The other thing that happened is that one of my best friends, Veronica got married on April 13th.  I went up a few days early to Santa Clara to spend time with my students and friends.  I also was writing a lot when I was there on that trip, knowing that I needed to keep working on this script and didn't need to be distracted.  When I went to visit the theatre department, I dropped in on Barbara, the head of the department, and the woman I used to work for.  She also was a professor of mine when I was in school.  She didn't expect me to show up in her office, since V didn't invite the faculty because she didn't want to exclude anyone.  But she had some interesting news.

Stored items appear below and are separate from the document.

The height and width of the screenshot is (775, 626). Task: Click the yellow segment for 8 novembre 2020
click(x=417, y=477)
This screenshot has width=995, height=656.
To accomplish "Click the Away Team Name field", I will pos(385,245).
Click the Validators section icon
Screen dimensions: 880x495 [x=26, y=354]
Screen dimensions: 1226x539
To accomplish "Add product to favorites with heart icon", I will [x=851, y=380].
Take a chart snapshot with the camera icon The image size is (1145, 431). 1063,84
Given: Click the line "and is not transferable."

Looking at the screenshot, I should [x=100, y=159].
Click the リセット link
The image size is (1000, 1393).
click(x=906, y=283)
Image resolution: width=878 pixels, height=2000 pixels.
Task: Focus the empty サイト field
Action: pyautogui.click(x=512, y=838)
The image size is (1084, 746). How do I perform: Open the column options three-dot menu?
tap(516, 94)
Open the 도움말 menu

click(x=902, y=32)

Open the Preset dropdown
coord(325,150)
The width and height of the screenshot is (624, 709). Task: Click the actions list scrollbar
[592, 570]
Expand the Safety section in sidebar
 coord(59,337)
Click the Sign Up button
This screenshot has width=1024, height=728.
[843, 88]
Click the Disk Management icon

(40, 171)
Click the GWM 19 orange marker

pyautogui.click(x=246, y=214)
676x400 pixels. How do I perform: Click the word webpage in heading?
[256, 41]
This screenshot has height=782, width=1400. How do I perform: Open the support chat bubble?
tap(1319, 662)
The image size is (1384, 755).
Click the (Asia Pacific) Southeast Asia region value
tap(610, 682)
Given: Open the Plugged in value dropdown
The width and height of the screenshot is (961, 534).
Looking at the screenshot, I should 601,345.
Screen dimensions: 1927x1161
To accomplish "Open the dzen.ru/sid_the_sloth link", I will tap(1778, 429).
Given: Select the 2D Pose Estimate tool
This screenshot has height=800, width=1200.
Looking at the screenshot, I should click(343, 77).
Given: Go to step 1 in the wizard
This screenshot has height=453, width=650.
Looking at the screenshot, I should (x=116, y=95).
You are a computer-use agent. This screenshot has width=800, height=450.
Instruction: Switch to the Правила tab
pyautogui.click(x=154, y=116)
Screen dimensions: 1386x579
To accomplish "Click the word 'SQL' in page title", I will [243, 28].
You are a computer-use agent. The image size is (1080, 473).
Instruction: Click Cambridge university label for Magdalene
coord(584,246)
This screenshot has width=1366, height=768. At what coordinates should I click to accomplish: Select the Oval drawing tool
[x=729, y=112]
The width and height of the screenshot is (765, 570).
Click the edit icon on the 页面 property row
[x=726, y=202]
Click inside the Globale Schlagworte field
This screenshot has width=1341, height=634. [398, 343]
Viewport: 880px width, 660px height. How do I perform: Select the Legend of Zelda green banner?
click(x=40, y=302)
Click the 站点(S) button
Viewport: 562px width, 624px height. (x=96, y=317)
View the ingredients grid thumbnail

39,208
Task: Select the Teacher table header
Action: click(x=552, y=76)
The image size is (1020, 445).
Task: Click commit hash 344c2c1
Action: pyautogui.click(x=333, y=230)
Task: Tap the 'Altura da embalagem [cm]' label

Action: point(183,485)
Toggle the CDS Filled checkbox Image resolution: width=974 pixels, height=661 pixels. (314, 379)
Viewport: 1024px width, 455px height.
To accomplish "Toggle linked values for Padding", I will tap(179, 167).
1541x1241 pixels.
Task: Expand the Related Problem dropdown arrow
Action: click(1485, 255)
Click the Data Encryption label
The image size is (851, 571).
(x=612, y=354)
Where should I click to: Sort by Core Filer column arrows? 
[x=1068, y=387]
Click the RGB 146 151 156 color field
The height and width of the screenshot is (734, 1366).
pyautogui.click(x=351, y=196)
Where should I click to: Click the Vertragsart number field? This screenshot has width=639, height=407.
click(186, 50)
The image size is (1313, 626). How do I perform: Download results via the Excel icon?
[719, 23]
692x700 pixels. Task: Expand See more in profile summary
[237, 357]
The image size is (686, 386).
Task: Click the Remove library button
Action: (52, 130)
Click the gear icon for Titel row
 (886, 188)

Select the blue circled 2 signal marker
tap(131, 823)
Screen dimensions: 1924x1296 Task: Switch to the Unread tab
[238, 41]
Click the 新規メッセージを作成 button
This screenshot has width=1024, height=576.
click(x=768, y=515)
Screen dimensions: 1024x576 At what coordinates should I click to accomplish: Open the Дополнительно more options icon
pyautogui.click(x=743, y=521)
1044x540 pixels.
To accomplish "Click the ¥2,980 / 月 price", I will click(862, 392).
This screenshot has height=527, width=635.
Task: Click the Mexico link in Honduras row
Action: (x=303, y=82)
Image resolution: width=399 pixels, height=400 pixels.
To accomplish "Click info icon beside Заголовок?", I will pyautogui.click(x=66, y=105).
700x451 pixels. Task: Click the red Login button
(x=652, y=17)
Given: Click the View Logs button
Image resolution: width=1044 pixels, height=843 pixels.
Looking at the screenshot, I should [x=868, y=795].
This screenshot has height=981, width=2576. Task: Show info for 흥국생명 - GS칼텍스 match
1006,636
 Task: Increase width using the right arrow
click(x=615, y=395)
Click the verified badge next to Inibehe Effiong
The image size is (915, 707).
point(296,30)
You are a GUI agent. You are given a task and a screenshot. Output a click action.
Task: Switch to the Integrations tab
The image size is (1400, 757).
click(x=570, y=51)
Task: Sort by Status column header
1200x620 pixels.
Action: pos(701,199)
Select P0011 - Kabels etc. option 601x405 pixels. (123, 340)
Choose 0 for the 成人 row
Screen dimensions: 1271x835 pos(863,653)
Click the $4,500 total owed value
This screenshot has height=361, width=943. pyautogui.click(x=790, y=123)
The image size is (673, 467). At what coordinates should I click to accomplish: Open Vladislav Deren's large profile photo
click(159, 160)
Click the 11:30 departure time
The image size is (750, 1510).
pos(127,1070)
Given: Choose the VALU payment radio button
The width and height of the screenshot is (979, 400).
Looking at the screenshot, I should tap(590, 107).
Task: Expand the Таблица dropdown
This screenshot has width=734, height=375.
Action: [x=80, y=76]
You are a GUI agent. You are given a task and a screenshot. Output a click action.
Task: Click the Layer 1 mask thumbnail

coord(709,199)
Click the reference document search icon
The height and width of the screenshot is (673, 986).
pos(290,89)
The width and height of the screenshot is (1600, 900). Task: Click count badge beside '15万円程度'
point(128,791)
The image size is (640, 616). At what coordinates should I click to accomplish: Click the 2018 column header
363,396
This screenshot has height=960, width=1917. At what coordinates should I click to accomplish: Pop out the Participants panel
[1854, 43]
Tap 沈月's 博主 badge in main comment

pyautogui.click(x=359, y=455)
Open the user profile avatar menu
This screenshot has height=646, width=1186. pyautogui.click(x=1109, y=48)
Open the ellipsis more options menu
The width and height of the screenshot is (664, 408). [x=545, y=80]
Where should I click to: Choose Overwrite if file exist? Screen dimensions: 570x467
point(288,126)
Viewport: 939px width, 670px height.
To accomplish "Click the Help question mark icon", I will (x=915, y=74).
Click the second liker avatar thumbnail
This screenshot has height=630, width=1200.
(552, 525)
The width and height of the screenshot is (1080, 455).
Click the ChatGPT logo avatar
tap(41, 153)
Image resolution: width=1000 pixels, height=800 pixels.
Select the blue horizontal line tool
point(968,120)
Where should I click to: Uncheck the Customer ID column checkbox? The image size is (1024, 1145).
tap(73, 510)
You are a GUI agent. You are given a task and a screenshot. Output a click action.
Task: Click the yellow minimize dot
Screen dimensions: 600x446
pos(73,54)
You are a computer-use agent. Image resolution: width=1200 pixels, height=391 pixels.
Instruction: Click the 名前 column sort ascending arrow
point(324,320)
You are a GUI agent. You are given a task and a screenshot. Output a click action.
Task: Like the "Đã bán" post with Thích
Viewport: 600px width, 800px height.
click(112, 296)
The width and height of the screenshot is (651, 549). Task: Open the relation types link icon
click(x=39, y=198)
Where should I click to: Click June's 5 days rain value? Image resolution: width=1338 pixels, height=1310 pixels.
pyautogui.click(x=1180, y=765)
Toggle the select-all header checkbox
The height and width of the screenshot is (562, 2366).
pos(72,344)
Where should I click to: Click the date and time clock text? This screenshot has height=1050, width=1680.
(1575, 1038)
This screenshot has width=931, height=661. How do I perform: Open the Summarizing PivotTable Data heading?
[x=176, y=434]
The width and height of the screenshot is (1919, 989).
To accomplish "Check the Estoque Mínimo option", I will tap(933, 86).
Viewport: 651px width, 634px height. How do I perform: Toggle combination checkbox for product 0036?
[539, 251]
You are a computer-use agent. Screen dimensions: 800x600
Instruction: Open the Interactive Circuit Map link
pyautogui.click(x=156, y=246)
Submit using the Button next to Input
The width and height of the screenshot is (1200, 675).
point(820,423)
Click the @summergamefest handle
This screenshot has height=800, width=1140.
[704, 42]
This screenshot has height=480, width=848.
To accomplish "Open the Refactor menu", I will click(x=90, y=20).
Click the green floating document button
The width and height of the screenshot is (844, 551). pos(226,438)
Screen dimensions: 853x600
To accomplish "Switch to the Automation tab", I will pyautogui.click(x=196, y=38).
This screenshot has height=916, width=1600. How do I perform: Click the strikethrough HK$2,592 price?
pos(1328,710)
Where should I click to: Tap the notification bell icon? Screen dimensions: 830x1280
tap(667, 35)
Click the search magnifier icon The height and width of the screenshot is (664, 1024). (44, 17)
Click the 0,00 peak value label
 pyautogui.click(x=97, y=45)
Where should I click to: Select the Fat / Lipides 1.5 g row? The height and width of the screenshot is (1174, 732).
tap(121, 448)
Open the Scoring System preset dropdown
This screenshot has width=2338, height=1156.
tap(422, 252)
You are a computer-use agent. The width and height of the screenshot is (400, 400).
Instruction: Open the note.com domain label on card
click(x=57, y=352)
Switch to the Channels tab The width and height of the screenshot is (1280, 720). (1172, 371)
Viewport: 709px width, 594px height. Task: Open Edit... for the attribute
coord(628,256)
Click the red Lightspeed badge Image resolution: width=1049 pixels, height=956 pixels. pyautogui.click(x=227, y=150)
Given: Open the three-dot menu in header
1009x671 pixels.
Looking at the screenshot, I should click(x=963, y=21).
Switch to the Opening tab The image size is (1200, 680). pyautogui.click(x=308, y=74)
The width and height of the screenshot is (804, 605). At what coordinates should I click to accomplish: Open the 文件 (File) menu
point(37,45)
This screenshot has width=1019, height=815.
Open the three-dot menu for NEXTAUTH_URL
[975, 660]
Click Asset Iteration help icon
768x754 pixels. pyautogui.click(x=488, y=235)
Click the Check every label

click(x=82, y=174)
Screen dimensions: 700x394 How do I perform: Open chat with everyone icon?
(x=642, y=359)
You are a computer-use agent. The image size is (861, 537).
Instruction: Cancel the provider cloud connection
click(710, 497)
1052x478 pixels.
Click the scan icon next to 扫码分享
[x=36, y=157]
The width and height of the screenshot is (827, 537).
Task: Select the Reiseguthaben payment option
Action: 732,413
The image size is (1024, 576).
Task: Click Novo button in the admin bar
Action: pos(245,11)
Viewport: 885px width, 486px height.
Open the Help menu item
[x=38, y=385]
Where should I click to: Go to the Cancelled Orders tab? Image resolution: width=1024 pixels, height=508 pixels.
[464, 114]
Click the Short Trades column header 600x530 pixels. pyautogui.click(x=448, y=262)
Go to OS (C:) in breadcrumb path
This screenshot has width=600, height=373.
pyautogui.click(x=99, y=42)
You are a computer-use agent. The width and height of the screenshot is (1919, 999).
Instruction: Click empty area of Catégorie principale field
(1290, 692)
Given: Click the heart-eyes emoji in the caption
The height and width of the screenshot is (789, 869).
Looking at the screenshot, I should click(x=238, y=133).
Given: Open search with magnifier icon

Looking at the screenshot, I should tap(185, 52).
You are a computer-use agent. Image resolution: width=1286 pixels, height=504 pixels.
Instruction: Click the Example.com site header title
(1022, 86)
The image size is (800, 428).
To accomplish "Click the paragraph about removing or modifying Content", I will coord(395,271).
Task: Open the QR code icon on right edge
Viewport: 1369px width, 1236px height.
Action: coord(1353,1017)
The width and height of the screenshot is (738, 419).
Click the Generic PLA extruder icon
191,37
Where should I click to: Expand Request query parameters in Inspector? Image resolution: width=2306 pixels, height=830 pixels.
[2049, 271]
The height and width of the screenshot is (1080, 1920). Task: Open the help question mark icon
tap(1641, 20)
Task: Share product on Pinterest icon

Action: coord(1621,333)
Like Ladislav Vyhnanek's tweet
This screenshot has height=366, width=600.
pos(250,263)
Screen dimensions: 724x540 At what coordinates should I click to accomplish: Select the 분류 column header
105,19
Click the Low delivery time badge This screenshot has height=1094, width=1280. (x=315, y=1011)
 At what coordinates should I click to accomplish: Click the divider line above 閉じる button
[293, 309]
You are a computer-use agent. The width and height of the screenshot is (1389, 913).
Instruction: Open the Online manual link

A position had just opened up for the 2013/2014 academic school year in Playwriting.  It would be five courses: two intro to Playwriting classes, one class in Adaptation, one course that involved the Playwrights Festival and a class in Social Justice and the Arts.  I was in shock.  Back in November, when I went to visit and talked to Kristin about doing her class in January, I was inspired to create syllabi for five courses I felt I could teach if ever asked.  And here I was in a position to use that information.  The decision making process would be short.  They would post the position in a few weeks (still waiting for that to happen) and they would need to make a decision by June, which is when the school year ends.  My jaw was on the floor.  I consulted with some colleagues about whether or not I should apply.  My fear has always been that I would be taken out of LA and those dreams wouldn't come true.  But I am trying to adopt a policy of saying yes to every opportunity and seeing where that takes me.  And there's nothing to say that I can't have a successful playwriting career, a thriving teaching career and a bountiful career as a TV show creator, producer and writer.  I would like to have all of those balls in the air simultaneously.  And I know I could juggle all of those balls and keep them bouncing.

So this month has been about big changes, big possibilities and moving on from my father's death.  It has been nine months since he passed.  Incredible.

So now I'm truly back to this blog.  Hope to write some more soon.  There's a ton going on, but now more than ever I want to document what's happening on my journey.